One day, I will have grown strong enough to pass your test. I know now that there is no turning back from that test. Once started, it must be completed. I know that the day will come and even if you are no longer around to watch me do it, I will fly. I have chosen the spot and the time of the year. It will be at the peak of the Mount Kailash and just before the snow starts melting. I will gather my strength, my memories of you and of our time together and I will spread out my wings and fly. The wind will echo through my outstretched wings and the snow will carry my shadow to its destiny.

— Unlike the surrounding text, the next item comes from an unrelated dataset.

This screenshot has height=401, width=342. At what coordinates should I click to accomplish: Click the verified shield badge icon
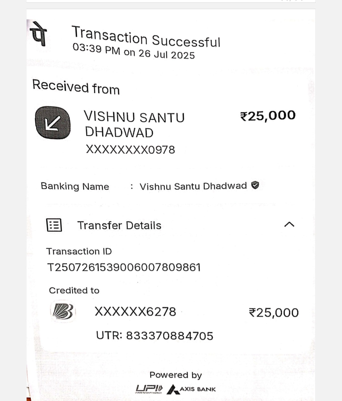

The next spring, the letter is found by her mother who cries at the thought of the agony her daughter went through without a soul knowing about it. Her daughter had never returned from her trip to the Mount Kailash. Nobody knows what happened as a body was never found. Perhaps she had finally been able to fly away to a better world in her own way. Perhaps one day her body would be found under a heap of snow. Perhaps she had decided to go on a very long trip elsewhere without telling anyone where she was going.
The mother raises the letter to her lips and closes her eyes. Behind her eyelids she can clearly see the image of her daughter flying against the backdrop of the beautiful Mount Kailash. A tear rolls from her cheek and falls on the letter causing the ink to blot. The blot looks like the peak of a snowy mountain. The mother slowly opens her eyes and seeing the blot smiles a wane smile. It is like a message from her daughter telling her that everything is alright and that she is indeed flying, high above the Mount Kailash, her faith in herself and her knowledge of herself at their peak.